__What to work on__:
Every line below from the one with "This screenshot has height=1024, width=613." through the one with "to the Input" should be retyped exactly, both ends included; no other lines and no pictures.

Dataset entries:

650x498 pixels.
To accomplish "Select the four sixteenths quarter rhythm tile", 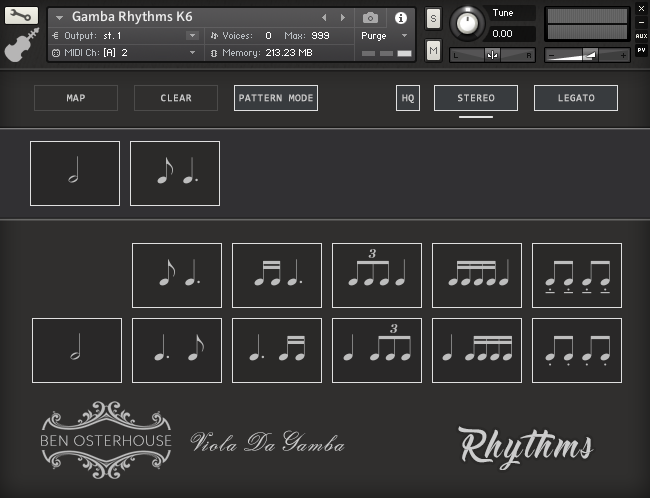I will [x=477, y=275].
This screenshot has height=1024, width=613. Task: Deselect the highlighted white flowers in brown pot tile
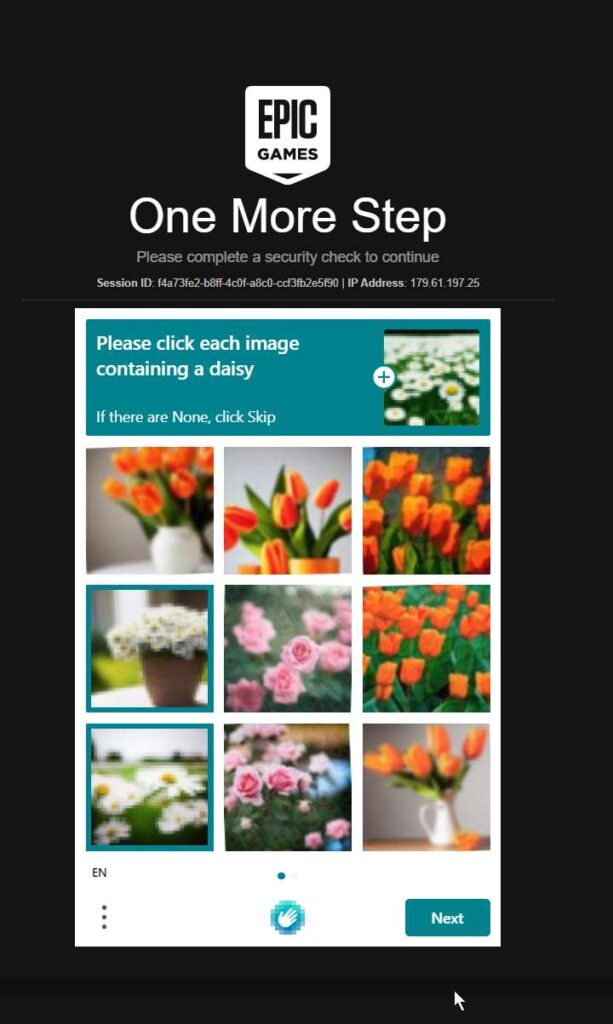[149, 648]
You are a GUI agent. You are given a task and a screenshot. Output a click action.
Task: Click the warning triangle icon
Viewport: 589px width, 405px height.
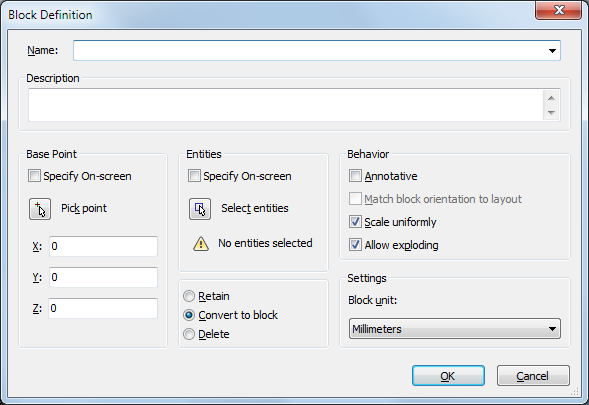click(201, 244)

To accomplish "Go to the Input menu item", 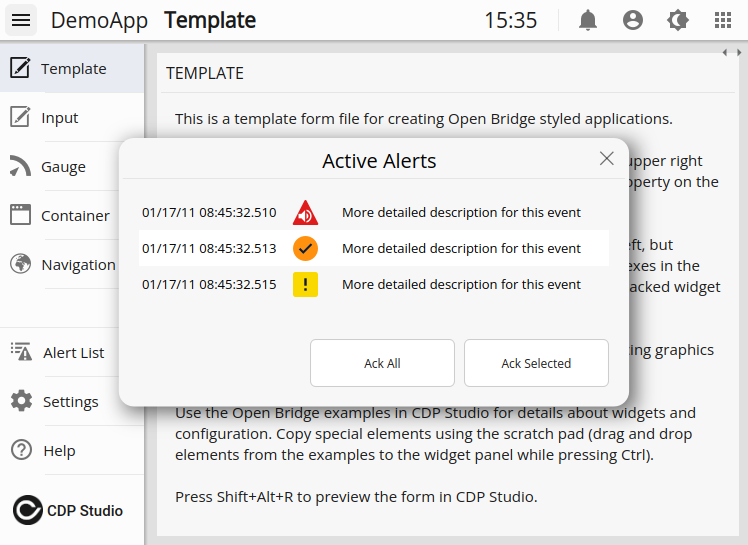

* * *

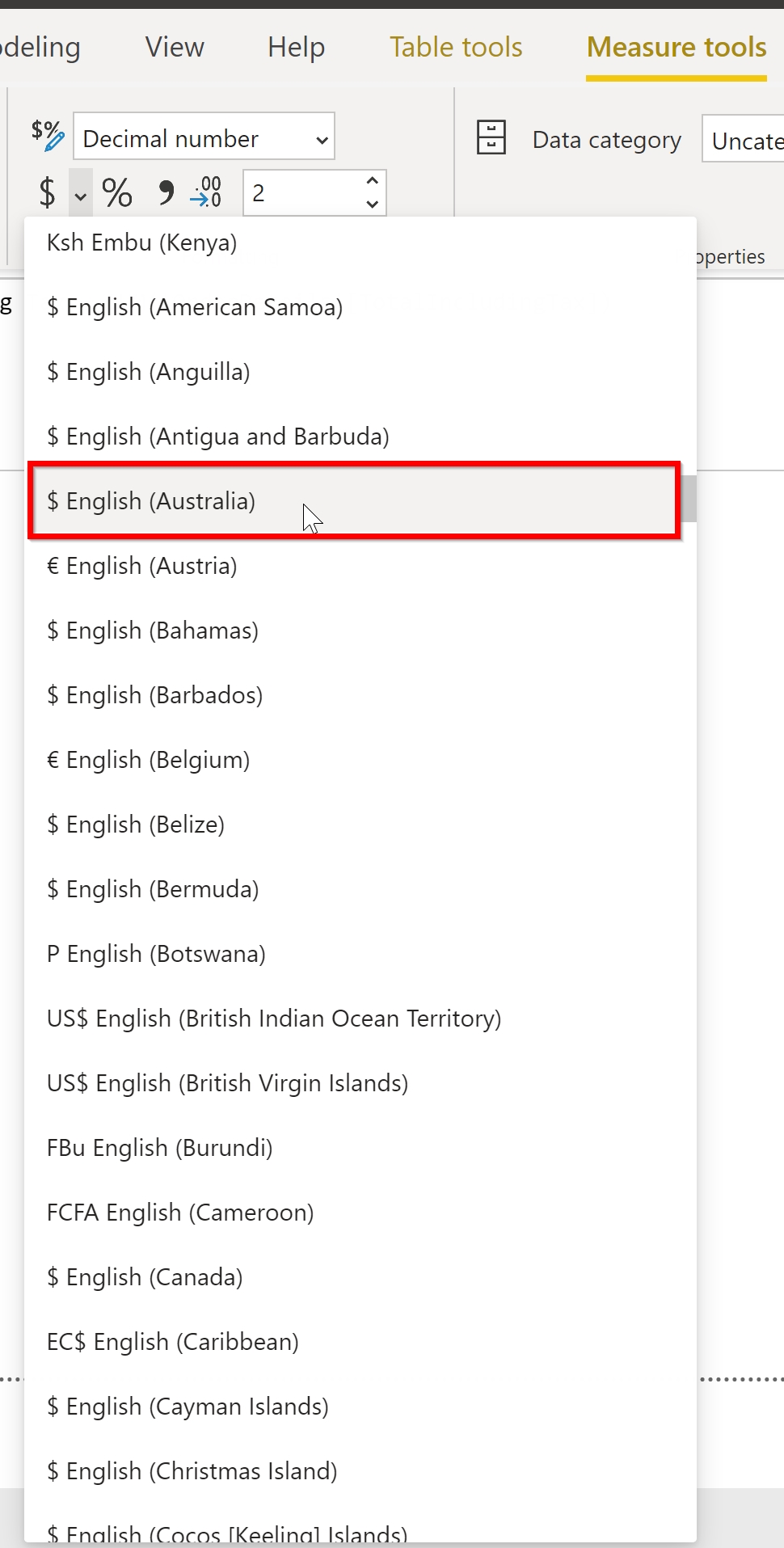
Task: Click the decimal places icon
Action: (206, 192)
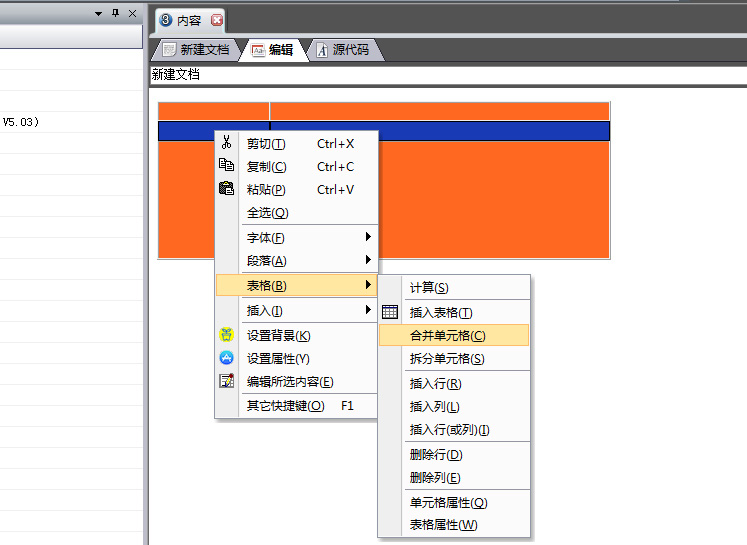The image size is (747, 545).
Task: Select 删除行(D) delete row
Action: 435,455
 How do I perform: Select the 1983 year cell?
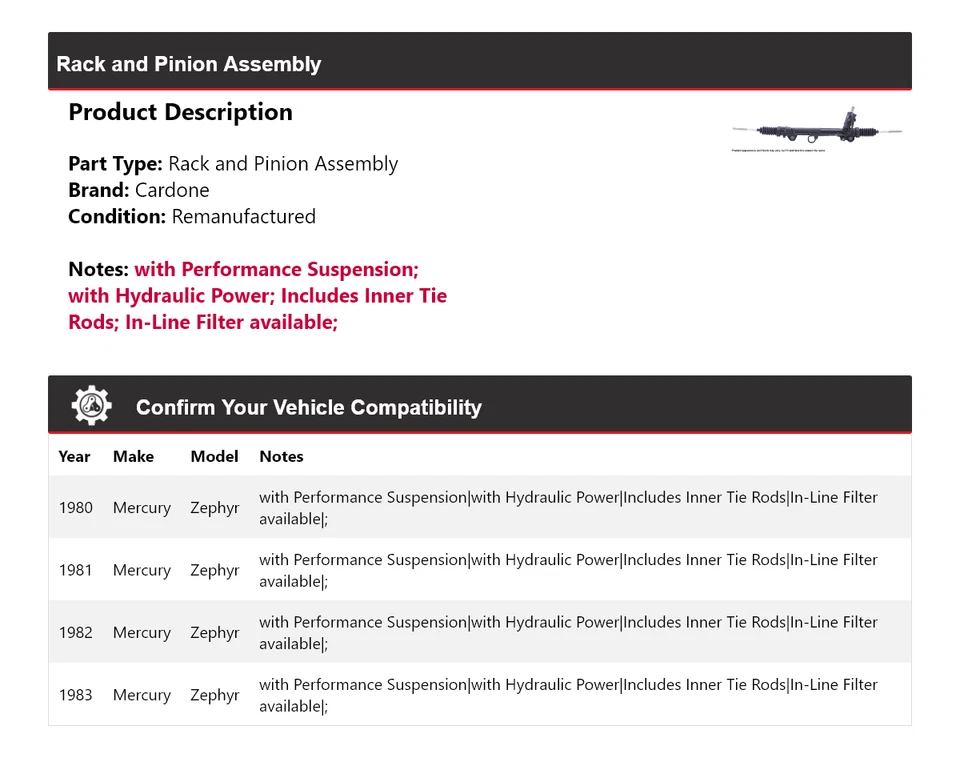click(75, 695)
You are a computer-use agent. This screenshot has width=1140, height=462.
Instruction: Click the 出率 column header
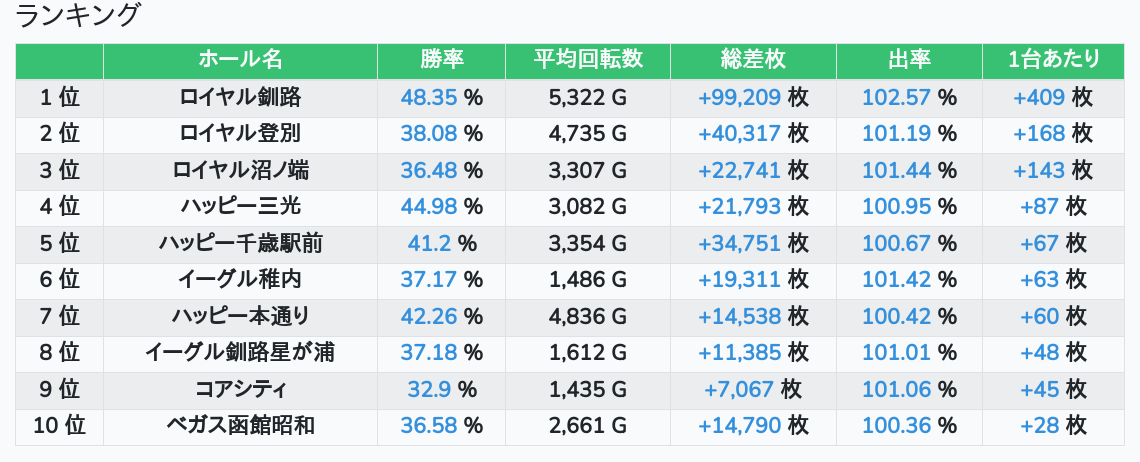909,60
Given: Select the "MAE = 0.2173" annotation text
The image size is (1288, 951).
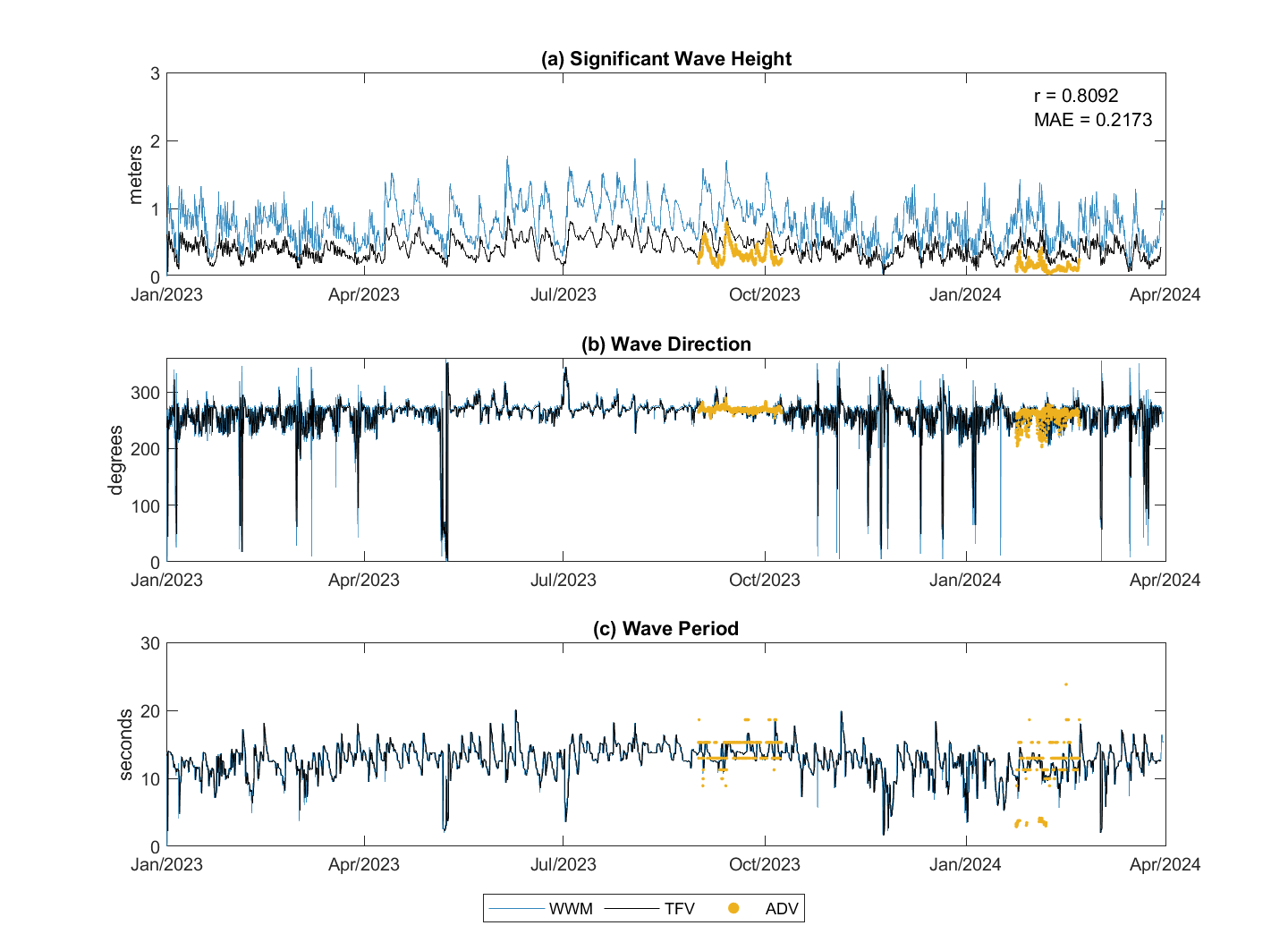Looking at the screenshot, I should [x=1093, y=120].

==

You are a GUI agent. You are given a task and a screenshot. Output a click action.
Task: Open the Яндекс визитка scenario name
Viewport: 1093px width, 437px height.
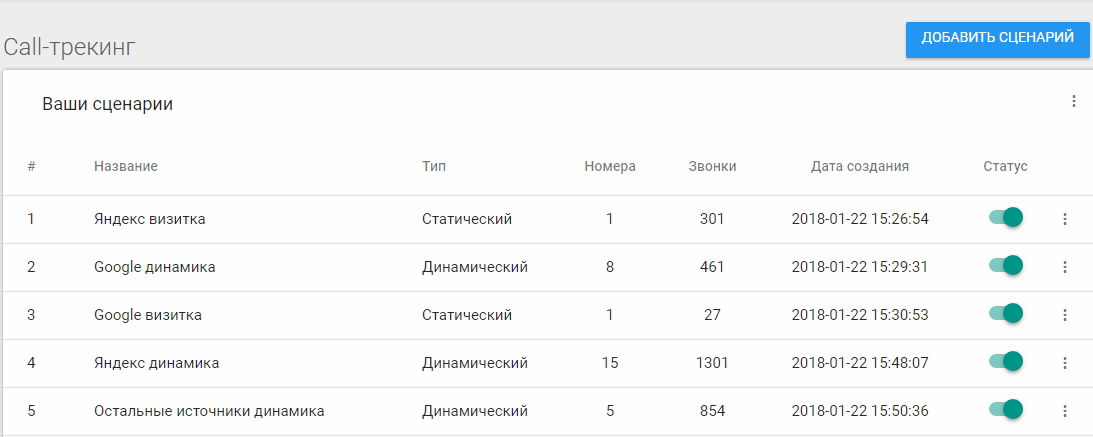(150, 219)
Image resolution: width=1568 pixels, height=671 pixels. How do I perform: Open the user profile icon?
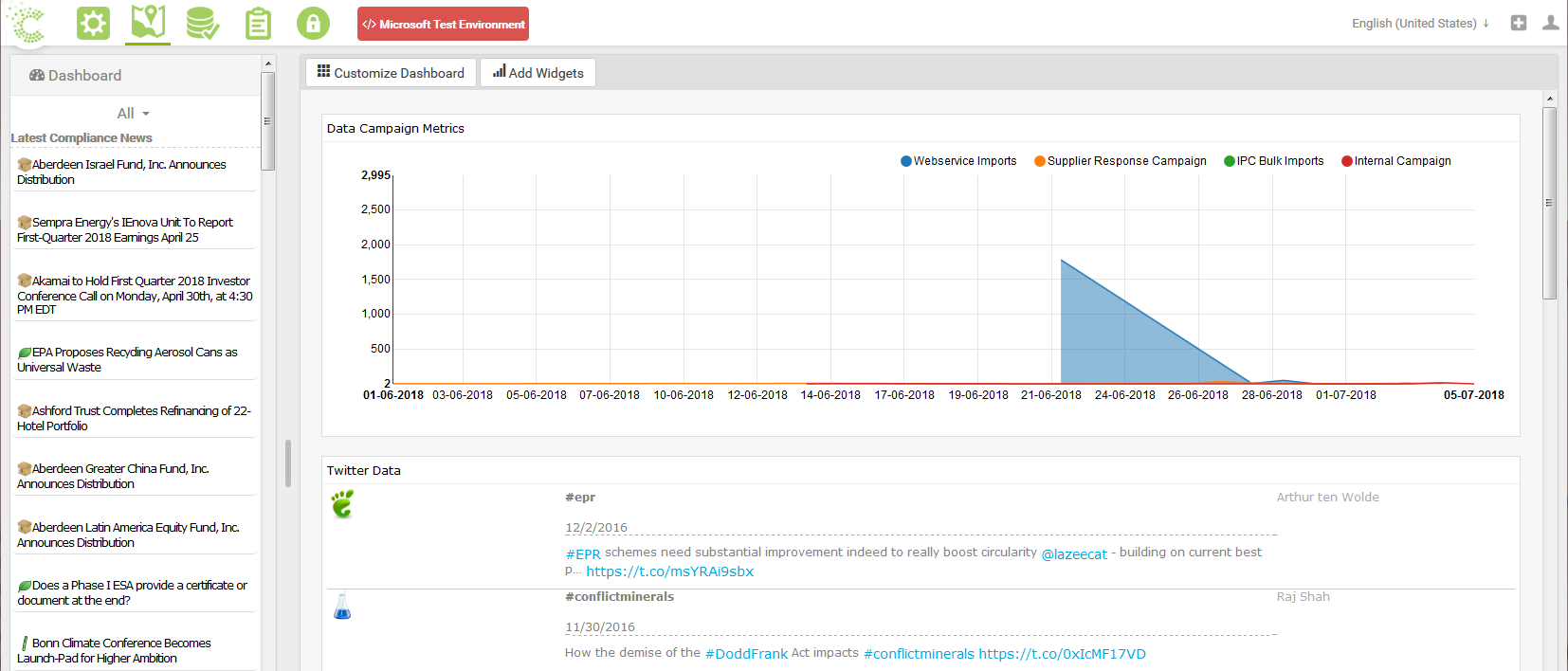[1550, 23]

__Written solution__:
This screenshot has height=1024, width=613. Task: Deselect the highlighted white flowers in brown pot tile
[149, 648]
You are a GUI agent. You are given a task and a screenshot. Output a click action.
Task: Click the warning triangle icon
Viewport: 589px width, 405px height.
click(201, 244)

To accomplish "Go to the Input menu item", 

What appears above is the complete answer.